TASK OBJECTIVE: When you retype the data, keep every line exactly as it appears.

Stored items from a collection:
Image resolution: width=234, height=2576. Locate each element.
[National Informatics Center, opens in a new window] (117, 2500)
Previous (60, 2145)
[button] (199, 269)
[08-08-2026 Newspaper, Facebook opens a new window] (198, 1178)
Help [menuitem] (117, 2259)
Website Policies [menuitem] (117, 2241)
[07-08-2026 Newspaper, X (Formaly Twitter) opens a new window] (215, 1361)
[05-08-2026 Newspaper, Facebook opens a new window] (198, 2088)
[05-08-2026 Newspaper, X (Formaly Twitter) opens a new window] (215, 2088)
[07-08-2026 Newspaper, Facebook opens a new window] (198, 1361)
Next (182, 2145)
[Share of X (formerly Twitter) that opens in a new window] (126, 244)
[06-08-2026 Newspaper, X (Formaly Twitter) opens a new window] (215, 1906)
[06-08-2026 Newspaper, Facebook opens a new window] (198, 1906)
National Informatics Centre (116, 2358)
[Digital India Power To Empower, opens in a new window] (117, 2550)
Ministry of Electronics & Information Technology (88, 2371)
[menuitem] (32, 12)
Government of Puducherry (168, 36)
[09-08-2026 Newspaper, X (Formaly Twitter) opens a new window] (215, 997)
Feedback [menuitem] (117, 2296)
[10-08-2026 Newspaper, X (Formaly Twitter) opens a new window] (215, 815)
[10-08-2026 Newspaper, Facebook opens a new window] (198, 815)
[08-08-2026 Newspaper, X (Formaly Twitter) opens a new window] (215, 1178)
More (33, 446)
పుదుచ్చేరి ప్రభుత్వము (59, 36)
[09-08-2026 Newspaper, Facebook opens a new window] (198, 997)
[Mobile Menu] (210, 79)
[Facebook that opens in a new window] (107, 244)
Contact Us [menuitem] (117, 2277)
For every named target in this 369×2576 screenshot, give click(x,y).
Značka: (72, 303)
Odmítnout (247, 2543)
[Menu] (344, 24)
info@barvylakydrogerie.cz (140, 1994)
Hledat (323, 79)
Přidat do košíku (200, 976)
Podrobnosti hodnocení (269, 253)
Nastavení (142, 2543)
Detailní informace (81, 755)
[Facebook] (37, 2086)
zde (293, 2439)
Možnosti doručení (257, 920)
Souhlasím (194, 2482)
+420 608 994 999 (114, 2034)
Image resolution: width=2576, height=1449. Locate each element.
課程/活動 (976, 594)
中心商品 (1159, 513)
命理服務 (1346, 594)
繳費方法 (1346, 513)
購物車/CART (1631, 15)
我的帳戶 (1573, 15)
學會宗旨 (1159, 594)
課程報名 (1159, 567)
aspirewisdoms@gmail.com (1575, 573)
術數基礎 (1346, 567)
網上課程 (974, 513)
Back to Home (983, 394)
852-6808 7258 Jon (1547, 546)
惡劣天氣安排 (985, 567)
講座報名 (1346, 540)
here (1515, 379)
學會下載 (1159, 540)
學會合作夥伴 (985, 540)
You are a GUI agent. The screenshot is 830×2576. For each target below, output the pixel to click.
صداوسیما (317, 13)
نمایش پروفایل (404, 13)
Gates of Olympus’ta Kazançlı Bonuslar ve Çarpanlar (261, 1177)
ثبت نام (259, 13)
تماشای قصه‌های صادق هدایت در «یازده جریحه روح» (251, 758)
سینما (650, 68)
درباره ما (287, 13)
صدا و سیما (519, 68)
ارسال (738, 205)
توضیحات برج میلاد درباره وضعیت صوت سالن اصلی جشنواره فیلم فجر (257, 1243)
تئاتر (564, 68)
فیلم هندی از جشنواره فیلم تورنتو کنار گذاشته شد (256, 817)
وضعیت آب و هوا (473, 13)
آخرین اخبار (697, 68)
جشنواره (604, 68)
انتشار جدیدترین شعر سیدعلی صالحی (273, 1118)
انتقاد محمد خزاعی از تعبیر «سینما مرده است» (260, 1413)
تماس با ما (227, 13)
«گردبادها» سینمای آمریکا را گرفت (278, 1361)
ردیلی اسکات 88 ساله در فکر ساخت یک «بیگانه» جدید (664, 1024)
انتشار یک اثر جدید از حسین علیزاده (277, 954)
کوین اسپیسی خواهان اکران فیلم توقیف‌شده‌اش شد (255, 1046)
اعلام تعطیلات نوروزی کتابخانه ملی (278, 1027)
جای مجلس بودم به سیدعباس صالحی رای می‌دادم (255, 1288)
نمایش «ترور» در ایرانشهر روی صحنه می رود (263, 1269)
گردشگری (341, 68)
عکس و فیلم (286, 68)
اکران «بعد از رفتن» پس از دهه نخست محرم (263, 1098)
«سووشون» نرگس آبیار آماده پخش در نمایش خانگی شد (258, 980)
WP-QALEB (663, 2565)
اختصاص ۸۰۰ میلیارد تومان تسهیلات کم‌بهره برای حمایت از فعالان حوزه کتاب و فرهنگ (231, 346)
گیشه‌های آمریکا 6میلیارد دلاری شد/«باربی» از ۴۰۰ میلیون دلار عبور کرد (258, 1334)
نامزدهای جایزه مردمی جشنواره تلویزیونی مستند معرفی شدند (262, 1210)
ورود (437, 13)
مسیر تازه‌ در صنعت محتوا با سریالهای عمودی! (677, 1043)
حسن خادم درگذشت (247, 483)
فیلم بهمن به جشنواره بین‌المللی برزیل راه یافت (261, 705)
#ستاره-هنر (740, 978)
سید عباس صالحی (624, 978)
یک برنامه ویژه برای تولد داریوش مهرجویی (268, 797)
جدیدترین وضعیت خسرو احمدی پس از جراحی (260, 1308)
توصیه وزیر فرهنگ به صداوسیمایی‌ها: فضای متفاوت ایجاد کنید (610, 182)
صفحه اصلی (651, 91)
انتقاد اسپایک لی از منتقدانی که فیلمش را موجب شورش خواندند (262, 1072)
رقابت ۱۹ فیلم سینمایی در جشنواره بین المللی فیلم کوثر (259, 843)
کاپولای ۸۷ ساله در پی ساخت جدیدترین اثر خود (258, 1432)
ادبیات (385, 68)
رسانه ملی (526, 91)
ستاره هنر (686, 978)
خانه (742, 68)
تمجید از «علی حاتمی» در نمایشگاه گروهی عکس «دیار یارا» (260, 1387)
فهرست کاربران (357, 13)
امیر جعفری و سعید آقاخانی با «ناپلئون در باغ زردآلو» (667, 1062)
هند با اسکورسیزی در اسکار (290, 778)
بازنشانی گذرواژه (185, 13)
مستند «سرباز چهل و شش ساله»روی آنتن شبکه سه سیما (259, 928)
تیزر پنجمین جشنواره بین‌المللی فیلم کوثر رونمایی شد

TASK SOLUTION:
Image resolution: width=234, height=2576. Locate each element.
[National Informatics Center, opens in a new window] (117, 2500)
Previous (60, 2145)
[button] (199, 269)
[08-08-2026 Newspaper, Facebook opens a new window] (198, 1178)
Help [menuitem] (117, 2259)
Website Policies [menuitem] (117, 2241)
[07-08-2026 Newspaper, X (Formaly Twitter) opens a new window] (215, 1361)
[05-08-2026 Newspaper, Facebook opens a new window] (198, 2088)
[05-08-2026 Newspaper, X (Formaly Twitter) opens a new window] (215, 2088)
[07-08-2026 Newspaper, Facebook opens a new window] (198, 1361)
Next (182, 2145)
[Share of X (formerly Twitter) that opens in a new window] (126, 244)
[06-08-2026 Newspaper, X (Formaly Twitter) opens a new window] (215, 1906)
[06-08-2026 Newspaper, Facebook opens a new window] (198, 1906)
National Informatics Centre (116, 2358)
[Digital India Power To Empower, opens in a new window] (117, 2550)
Ministry of Electronics & Information Technology (88, 2371)
[menuitem] (32, 12)
Government of Puducherry (168, 36)
[09-08-2026 Newspaper, X (Formaly Twitter) opens a new window] (215, 997)
Feedback [menuitem] (117, 2296)
[10-08-2026 Newspaper, X (Formaly Twitter) opens a new window] (215, 815)
[10-08-2026 Newspaper, Facebook opens a new window] (198, 815)
[08-08-2026 Newspaper, X (Formaly Twitter) opens a new window] (215, 1178)
More (33, 446)
పుదుచ్చేరి ప్రభుత్వము (59, 36)
[09-08-2026 Newspaper, Facebook opens a new window] (198, 997)
[Mobile Menu] (210, 79)
[Facebook that opens in a new window] (107, 244)
Contact Us [menuitem] (117, 2277)
For every named target in this 369×2576 screenshot, give click(x,y).
Značka: (72, 303)
Odmítnout (247, 2543)
[Menu] (344, 24)
info@barvylakydrogerie.cz (140, 1994)
Hledat (323, 79)
Přidat do košíku (200, 976)
Podrobnosti hodnocení (269, 253)
Nastavení (142, 2543)
Detailní informace (81, 755)
[Facebook] (37, 2086)
zde (293, 2439)
Možnosti doručení (257, 920)
Souhlasím (194, 2482)
+420 608 994 999 (114, 2034)
Image resolution: width=2576, height=1449. Locate each element.
課程/活動 (976, 594)
中心商品 (1159, 513)
命理服務 (1346, 594)
繳費方法 (1346, 513)
購物車/CART (1631, 15)
我的帳戶 (1573, 15)
學會宗旨 (1159, 594)
課程報名 (1159, 567)
aspirewisdoms@gmail.com (1575, 573)
術數基礎 (1346, 567)
網上課程 (974, 513)
Back to Home (983, 394)
852-6808 7258 Jon (1547, 546)
惡劣天氣安排 (985, 567)
講座報名 (1346, 540)
here (1515, 379)
學會下載 (1159, 540)
學會合作夥伴 (985, 540)
You are a GUI agent. The screenshot is 830×2576. For each target below, output the pixel to click.
صداوسیما (317, 13)
نمایش پروفایل (404, 13)
Gates of Olympus’ta Kazançlı Bonuslar ve Çarpanlar (261, 1177)
ثبت نام (259, 13)
تماشای قصه‌های صادق هدایت در «یازده جریحه روح» (251, 758)
سینما (650, 68)
درباره ما (287, 13)
صدا و سیما (519, 68)
ارسال (738, 205)
توضیحات برج میلاد درباره وضعیت صوت سالن اصلی جشنواره فیلم فجر (257, 1243)
تئاتر (564, 68)
فیلم هندی از جشنواره فیلم تورنتو کنار گذاشته شد (256, 817)
وضعیت آب و هوا (473, 13)
آخرین اخبار (697, 68)
جشنواره (604, 68)
انتشار جدیدترین شعر سیدعلی صالحی (273, 1118)
انتقاد محمد خزاعی از تعبیر «سینما مرده است» (260, 1413)
تماس با ما (227, 13)
«گردبادها» سینمای آمریکا را گرفت (278, 1361)
ردیلی اسکات 88 ساله در فکر ساخت یک «بیگانه» جدید (664, 1024)
انتشار یک اثر جدید از حسین علیزاده (277, 954)
کوین اسپیسی خواهان اکران فیلم توقیف‌شده‌اش شد (255, 1046)
اعلام تعطیلات نوروزی کتابخانه ملی (278, 1027)
جای مجلس بودم به سیدعباس صالحی رای می‌دادم (255, 1288)
نمایش «ترور» در ایرانشهر روی صحنه می رود (263, 1269)
گردشگری (341, 68)
عکس و فیلم (286, 68)
اکران «بعد از رفتن» پس از دهه نخست محرم (263, 1098)
«سووشون» نرگس آبیار آماده پخش در نمایش خانگی شد (258, 980)
WP-QALEB (663, 2565)
اختصاص ۸۰۰ میلیارد تومان تسهیلات کم‌بهره برای حمایت از فعالان حوزه کتاب و فرهنگ (231, 346)
گیشه‌های آمریکا 6میلیارد دلاری شد/«باربی» از ۴۰۰ میلیون دلار عبور کرد (258, 1334)
نامزدهای جایزه مردمی جشنواره تلویزیونی مستند معرفی شدند (262, 1210)
ورود (437, 13)
مسیر تازه‌ در صنعت محتوا با سریالهای عمودی! (677, 1043)
حسن خادم درگذشت (247, 483)
فیلم بهمن به جشنواره بین‌المللی برزیل راه یافت (261, 705)
#ستاره-هنر (740, 978)
سید عباس صالحی (624, 978)
یک برنامه ویژه برای تولد داریوش مهرجویی (268, 797)
جدیدترین وضعیت خسرو احمدی پس از جراحی (260, 1308)
توصیه وزیر فرهنگ به صداوسیمایی‌ها: فضای متفاوت ایجاد کنید (610, 182)
صفحه اصلی (651, 91)
انتقاد اسپایک لی از منتقدانی که فیلمش را موجب شورش خواندند (262, 1072)
رقابت ۱۹ فیلم سینمایی در جشنواره بین المللی فیلم کوثر (259, 843)
کاپولای ۸۷ ساله در پی ساخت جدیدترین اثر خود (258, 1432)
ادبیات (385, 68)
رسانه ملی (526, 91)
ستاره هنر (686, 978)
خانه (742, 68)
تمجید از «علی حاتمی» در نمایشگاه گروهی عکس «دیار یارا» (260, 1387)
فهرست کاربران (357, 13)
امیر جعفری و سعید آقاخانی با «ناپلئون در باغ زردآلو» (667, 1062)
هند با اسکورسیزی در اسکار (290, 778)
بازنشانی گذرواژه (185, 13)
مستند «سرباز چهل و شش ساله»روی آنتن شبکه سه سیما (259, 928)
تیزر پنجمین جشنواره بین‌المللی فیلم کوثر رونمایی شد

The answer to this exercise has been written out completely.